772 exc: Optional[Exception] = e
File /opt/conda/lib/python3.10/site-packages/xgboost/dask.py:933, in _train_async(client, global_config, dconfig, params, dtrain, num_boost_round, evals, obj, feval, early_stopping_rounds, verbose_eval, xgb_model, callbacks, custom_metric)
917 async def _train_async(
918 client: "distributed.Client",
919 global_config: Dict[str, Any],
(...)
931 custom_metric: Optional[Metric],
932 ) -> Optional[TrainReturnT]:
--> 933 workers = _get_workers_from_data(dtrain, evals)
934 await _check_workers_are_alive(workers, client)
935 _rabit_args = await _get_rabit_args(len(workers), dconfig, client)
File /opt/conda/lib/python3.10/site-packages/xgboost/dask.py:872, in _get_workers_from_data(dtrain, evals)

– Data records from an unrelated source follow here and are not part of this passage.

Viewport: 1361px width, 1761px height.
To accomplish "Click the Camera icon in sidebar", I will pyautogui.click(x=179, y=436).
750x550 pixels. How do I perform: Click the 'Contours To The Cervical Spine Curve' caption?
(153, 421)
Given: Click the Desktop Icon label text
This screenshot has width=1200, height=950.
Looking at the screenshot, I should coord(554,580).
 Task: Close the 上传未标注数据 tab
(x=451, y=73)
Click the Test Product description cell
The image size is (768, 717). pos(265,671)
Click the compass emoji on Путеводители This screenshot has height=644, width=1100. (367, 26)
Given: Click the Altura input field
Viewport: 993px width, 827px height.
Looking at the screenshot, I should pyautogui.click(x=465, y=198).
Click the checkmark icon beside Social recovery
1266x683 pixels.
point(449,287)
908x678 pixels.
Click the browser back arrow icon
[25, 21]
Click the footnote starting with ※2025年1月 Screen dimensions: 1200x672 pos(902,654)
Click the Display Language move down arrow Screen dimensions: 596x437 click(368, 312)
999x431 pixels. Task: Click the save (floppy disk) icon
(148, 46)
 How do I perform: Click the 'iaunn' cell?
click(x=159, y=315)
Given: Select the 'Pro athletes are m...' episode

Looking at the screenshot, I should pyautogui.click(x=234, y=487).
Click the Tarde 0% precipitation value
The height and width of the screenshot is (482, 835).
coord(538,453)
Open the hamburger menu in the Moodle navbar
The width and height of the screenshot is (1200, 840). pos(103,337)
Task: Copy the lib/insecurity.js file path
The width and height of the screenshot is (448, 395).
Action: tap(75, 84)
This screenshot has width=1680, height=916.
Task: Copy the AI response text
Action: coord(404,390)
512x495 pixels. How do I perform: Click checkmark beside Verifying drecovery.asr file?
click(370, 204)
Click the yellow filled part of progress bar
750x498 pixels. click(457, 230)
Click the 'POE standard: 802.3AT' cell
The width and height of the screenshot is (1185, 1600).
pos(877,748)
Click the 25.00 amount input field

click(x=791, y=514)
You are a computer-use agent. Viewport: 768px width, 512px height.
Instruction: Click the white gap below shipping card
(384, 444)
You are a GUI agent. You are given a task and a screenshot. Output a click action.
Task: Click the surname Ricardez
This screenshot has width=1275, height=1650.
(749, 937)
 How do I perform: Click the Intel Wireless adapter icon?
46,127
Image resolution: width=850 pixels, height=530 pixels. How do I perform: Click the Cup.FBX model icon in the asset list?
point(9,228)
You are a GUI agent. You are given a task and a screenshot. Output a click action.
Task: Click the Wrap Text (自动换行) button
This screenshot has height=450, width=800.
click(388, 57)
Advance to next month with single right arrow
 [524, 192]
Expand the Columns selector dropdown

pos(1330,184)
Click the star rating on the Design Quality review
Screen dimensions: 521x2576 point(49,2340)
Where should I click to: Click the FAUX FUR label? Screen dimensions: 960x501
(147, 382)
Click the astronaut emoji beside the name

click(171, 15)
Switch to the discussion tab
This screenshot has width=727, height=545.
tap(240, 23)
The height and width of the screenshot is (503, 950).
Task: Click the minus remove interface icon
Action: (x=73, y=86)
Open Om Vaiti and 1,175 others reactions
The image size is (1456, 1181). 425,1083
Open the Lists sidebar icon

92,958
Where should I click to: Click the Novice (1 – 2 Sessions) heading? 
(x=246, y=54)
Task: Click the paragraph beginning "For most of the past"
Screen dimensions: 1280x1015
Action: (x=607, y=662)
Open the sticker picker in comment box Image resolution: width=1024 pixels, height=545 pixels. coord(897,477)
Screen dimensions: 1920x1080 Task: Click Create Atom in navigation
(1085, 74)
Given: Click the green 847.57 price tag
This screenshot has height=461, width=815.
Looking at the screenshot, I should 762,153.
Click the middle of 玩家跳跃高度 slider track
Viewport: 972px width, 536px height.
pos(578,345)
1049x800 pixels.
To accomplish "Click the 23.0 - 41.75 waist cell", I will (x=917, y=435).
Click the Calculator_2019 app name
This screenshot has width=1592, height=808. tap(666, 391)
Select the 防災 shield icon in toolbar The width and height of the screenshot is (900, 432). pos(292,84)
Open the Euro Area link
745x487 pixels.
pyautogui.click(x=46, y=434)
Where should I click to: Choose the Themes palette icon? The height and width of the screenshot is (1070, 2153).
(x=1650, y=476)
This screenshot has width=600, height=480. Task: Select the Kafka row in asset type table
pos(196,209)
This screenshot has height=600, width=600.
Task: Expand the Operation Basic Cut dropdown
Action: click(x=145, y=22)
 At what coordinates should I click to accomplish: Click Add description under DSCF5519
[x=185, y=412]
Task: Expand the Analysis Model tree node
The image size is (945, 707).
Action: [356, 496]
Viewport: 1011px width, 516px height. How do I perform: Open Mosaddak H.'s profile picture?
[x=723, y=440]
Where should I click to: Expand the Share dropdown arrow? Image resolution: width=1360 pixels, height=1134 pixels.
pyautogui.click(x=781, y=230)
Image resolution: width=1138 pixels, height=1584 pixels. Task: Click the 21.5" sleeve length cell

869 def _get_workers_from_data(
870 dtrain: DaskDMatrix, evals: Optional[Sequence[Tuple[DaskDMatrix, str]]]
871 ) -> List[str]:
--> 872 X_worker_map: Set[str] = set(dtrain.worker_map.keys())
873 if evals:
874 for e in evals:
AttributeError: 'DMatrix' object has no attribute 'worker_map'
The instantiation of the DMatrix object goes well, without any errors (and on the dask cluster, it does process all tasks ). However, when trying to do model training, it breaks. Any idea on what this may be?